The C++ approach

A warning for Python programmers

Don’t skip this section. Some of the concepts apply to you as well.

Here’s a function that takes two inputs, the x-momentum and the y-momentum, and returns one output, the transverse momentum.

Listing 27: A simple C++ function to be used with RDataFrame.
float pt_func( float xmom, float ymom ) {
    return sqrt( xmom*xmom + ymom*ymom );
}

Following the usual C++ standard, you’d define this function before you defined your main routine.1

Too simple?

Obviously, this function is so simple that you’re not likely to define it separately just to pass it to RDataFrame::Define() (though see the section on lambda expressions later on). The point is to start with something simple as a “skeleton” for you to see how to create more complex functions of your own.
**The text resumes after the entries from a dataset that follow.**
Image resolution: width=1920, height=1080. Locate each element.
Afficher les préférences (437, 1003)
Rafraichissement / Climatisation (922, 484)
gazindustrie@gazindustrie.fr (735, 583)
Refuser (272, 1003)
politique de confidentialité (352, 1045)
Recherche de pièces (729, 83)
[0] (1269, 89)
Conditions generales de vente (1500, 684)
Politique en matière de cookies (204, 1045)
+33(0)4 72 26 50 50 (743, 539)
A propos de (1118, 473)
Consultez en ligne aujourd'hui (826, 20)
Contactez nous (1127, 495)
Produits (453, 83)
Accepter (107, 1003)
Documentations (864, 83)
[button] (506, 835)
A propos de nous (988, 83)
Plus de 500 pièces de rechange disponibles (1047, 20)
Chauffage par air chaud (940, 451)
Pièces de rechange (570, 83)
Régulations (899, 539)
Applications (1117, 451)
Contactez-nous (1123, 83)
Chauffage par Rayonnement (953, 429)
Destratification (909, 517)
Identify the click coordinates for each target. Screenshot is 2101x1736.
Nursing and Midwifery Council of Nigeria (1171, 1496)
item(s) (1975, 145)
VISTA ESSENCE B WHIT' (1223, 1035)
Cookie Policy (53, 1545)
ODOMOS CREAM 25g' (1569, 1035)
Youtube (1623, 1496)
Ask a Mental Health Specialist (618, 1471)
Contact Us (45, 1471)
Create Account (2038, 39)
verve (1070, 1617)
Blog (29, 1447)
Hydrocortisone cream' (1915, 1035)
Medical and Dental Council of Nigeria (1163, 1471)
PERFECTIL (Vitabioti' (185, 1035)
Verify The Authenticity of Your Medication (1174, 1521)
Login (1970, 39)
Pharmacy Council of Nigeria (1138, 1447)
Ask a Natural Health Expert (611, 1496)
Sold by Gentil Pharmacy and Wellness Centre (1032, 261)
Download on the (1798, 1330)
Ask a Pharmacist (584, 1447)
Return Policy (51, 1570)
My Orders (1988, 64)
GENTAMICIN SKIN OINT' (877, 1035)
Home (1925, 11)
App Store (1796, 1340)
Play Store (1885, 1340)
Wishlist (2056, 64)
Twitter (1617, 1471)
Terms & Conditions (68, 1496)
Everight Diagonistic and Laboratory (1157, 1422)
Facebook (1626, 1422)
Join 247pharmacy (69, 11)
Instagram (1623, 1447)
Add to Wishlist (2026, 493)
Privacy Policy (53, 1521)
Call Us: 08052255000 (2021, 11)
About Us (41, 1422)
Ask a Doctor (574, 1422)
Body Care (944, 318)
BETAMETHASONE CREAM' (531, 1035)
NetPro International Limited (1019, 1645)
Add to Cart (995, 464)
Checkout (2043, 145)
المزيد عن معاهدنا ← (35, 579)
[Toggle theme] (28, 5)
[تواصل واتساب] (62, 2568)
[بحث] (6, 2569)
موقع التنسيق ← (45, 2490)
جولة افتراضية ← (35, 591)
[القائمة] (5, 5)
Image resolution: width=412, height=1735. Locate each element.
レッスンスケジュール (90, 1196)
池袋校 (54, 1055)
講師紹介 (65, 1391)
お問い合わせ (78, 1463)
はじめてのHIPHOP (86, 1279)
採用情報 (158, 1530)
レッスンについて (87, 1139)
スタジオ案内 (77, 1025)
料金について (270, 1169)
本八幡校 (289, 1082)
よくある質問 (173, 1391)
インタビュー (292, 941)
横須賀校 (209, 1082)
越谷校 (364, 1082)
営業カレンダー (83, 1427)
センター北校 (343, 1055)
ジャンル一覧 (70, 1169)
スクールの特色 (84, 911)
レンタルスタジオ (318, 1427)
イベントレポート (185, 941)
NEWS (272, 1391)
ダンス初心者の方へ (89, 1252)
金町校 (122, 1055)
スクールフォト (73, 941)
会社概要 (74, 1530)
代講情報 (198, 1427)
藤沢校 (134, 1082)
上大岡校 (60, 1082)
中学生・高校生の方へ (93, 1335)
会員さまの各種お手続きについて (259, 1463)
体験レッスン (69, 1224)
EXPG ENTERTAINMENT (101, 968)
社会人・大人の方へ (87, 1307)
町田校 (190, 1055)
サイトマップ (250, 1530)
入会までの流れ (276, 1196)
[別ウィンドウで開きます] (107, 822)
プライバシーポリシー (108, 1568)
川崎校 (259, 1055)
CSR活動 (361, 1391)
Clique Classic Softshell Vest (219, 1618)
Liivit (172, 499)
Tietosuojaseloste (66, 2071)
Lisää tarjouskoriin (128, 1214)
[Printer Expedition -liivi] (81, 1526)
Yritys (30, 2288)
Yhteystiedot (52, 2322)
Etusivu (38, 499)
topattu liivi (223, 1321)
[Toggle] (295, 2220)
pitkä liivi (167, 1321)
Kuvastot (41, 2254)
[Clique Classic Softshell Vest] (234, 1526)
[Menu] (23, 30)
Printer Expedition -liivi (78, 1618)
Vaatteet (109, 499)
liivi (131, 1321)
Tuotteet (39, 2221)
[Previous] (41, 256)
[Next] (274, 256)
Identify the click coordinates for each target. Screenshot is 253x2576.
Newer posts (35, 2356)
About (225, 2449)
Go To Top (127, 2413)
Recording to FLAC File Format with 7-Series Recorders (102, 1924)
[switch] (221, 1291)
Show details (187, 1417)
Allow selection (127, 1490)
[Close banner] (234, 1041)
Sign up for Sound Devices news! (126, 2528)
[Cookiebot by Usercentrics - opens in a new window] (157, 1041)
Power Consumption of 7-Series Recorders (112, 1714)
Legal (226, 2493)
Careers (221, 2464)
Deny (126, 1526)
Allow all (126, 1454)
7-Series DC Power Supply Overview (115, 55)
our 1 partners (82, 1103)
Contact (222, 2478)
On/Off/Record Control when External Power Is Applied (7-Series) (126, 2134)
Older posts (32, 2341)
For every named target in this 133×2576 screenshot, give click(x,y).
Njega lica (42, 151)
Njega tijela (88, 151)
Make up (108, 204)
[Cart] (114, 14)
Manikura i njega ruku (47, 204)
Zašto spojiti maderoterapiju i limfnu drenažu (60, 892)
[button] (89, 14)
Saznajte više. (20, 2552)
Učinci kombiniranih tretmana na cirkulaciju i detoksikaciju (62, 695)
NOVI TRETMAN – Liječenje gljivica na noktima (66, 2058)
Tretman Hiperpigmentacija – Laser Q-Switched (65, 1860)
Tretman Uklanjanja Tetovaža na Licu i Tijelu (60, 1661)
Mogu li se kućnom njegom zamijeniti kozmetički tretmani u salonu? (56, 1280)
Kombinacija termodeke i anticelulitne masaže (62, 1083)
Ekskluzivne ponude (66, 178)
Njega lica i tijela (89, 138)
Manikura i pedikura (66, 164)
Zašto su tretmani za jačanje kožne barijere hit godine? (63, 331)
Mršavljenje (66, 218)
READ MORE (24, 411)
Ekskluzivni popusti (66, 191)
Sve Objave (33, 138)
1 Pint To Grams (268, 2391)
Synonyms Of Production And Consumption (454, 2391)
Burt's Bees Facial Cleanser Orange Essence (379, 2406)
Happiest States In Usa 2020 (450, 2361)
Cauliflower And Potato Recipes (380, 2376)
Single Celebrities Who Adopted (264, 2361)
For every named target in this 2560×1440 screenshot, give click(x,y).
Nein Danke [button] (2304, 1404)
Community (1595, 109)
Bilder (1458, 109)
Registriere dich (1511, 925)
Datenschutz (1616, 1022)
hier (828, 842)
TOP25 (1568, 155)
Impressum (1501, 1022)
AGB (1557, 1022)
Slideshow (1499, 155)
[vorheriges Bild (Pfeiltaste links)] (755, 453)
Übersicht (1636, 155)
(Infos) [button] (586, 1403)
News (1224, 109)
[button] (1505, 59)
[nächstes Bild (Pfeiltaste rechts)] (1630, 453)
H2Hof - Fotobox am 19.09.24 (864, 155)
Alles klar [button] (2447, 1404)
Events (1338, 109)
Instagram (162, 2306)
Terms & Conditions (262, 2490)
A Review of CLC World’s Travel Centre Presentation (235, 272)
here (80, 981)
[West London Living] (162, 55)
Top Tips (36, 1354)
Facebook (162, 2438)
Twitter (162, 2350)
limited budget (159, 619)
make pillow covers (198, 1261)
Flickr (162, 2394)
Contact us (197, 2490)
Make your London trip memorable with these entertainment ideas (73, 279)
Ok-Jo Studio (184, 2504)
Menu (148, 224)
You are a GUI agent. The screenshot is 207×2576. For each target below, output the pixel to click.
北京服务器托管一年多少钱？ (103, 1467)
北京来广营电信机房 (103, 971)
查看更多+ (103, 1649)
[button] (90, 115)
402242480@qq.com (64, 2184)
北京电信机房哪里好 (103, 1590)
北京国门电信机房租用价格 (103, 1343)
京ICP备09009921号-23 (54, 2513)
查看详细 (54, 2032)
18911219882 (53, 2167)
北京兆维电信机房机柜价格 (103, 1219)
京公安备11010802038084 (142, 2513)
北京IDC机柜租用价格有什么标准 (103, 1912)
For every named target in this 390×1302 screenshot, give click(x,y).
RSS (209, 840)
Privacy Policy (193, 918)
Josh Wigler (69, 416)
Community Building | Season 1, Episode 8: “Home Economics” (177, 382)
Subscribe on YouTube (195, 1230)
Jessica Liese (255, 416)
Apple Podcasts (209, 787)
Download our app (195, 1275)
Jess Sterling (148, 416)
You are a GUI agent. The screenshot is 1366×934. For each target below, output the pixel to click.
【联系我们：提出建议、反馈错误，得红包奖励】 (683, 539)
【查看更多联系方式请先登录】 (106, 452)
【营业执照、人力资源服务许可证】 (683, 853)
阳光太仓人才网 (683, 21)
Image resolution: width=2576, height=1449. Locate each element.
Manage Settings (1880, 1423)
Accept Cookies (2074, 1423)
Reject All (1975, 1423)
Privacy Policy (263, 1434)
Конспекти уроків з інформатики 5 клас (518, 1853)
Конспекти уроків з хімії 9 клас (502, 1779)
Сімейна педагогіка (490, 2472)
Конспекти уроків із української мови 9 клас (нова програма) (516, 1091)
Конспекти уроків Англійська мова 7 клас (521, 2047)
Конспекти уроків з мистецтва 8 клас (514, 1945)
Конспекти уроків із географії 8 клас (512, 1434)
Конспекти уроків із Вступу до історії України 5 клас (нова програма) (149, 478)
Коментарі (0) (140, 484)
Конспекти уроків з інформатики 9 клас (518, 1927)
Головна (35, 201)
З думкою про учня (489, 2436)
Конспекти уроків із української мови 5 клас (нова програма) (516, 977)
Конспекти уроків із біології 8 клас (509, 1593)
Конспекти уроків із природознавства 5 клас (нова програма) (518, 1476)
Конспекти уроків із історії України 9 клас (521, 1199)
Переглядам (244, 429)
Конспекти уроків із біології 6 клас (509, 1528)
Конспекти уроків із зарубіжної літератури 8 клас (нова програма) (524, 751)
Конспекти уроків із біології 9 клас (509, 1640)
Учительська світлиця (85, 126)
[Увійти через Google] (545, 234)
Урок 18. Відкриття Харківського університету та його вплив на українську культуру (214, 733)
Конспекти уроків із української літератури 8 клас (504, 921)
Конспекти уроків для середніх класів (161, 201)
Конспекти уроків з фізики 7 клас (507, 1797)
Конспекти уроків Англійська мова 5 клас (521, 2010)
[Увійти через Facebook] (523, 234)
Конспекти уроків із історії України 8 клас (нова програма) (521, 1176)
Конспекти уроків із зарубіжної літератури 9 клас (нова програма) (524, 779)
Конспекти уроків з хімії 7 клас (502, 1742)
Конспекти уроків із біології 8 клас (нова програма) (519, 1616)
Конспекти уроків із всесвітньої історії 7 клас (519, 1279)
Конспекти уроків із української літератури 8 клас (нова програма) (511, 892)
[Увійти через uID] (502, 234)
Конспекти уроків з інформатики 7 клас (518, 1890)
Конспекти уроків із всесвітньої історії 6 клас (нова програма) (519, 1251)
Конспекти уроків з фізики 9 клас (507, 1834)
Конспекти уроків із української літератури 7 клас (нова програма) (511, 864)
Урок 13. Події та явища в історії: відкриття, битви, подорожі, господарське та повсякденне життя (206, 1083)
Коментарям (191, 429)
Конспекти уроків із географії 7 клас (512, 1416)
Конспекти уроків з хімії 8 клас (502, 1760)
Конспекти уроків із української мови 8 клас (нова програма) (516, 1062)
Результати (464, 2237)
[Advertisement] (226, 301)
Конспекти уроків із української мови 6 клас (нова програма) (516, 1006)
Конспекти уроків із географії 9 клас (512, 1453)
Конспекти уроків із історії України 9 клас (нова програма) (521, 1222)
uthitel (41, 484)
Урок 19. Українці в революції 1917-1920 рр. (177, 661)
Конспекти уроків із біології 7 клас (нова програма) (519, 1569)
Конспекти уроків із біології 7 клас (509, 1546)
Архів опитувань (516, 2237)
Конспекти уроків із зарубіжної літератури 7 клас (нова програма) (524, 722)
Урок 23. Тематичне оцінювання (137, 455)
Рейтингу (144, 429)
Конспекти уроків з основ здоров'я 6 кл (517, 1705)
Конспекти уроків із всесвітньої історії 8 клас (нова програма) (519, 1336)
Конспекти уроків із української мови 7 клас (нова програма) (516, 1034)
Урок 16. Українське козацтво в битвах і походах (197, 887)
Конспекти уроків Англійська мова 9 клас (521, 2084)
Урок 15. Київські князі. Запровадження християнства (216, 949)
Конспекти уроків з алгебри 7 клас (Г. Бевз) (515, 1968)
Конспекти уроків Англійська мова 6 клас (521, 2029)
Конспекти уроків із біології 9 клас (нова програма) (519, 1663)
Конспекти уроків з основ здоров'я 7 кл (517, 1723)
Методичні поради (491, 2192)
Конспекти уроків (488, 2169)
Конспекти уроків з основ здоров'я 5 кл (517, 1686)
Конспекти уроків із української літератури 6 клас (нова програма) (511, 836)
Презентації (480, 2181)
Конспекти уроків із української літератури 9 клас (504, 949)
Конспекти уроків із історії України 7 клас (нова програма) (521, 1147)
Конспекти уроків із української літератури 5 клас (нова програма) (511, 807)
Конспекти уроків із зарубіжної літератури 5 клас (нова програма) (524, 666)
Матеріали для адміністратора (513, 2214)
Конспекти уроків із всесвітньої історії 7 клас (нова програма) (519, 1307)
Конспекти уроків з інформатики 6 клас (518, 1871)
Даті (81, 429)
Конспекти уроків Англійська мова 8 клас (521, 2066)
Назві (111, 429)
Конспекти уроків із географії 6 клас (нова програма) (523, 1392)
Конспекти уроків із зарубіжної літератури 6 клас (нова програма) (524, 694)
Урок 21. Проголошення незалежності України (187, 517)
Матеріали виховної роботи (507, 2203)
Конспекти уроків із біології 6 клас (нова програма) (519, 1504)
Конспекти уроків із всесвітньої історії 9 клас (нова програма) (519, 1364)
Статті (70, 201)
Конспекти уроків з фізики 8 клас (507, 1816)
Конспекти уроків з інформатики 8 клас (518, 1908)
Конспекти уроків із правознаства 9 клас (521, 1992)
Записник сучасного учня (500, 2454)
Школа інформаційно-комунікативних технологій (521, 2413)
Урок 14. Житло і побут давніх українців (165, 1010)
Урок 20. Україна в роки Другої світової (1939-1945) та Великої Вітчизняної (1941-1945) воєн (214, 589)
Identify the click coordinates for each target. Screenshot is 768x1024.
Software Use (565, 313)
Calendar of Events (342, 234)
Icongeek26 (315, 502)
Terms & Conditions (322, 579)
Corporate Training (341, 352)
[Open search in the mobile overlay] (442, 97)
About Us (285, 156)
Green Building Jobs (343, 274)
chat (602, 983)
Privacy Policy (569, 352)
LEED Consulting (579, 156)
In order to use this function pt_func on a dataframe, you could do:

Listing 28: How to apply pt_func to each entry in an n-tuple
auto pt_dataframe = dataframe.Define("pt",pt_func,{"px","py"});

Note how this differs from what we’ve done before:

Listing 29: Our earlier approach to defining a new column in our n-tuple.
auto pt_dataframe = dataframe.Define("pt","sqrt(px*px + py*py)");

In Listing 29, we supply the function in the form of a text string, to which ROOT applies its internal compiler to jit the string. In Listing 28, we let C++ compile the function from Listing 27 and pass that function’s C++ “programming layer” name to the Define() method.

However, that’s not enough for RDataFrame::Define() to use pt_func. It has to be told which n-tuple columns to supply as arguments to the function. That’s why we also have to provide a list {"px","py"} as a third argument to Define.2,3

This gives us a recipe:

  • Define a function that returns a value; e.g.,

    float some_function( float value1, float value2, ... ) {
       // Lines of code that use value1, value2, ...
       // to calculate a result.
       return result;
    }
    
  • Use that function in a Define, supplying the n-tuple columns to be passed to the function as a list of strings:

    auto new_dataframe =
        dataframe.Define("new-column",some_function,{"column1", "column2", ...});
    

If you’re writing a function that will be called by Filter, the recipe is almost the same, except that function has to return a boolean result (true, false). For example:

Listing 30: An example of a function that could be used as an argument to Filter
bool energy_cut( float energy ) {
    return energy < 145;
}

1

You could also define this function after your main routine, and just include a forward declaration before the main routine.

2

Could we have avoided the need to specify {"px","py"} to Define if we’d used those names in the definition of pt_func? For example,

float pt_func( float px, float py ) {
    return sqrt( px*px + py*py );
}

You’ve probably already guessed that the answer is no. Remember, names that are defined in the programming layer have no meaning to ROOT’s internal layer. Even if we choose to use the same name in the programming layer as in the internal layer, ROOT has no direct way of matching those names between layers.

3

If we omit the list of columns in Define, ROOT will assume that the user function takes every column in the n-tuple as an argument. For the extremely simple n-tuple tree1, you might be able to live with that; e.g.,

float pt_func( float c2, float eb, int ev,
               float xmom, float ymom, float zmom,
               float zvertex ) {
    return sqrt( xmom*xmom + ymom*ymom );
}

Then we could omit that third argument to Define:

auto pt_dataframe = dataframe.Define("pt",pt_func);

However:

  • The compiler will toss out a lot of warning messages about “unused variables”. This is accurate, since our function does not refer (for example) to zv in its body.

  • You can’t always control the order of the columns in an n-tuple. In particular, if you look at the n-tuple that you created using Snapshot, you may see that the method did not necessarily add the new columns to the end of the n-tuple.

  • The n-tuples in real experiments often have hundreds of columns. It’s impractical to list them all in the function definition. If you don’t, you may get “function not found” error messages when you compile your program; the number of arguments in your function (like the two in pt_func) won’t match the number of arguments assumed by the compiler (hundreds?).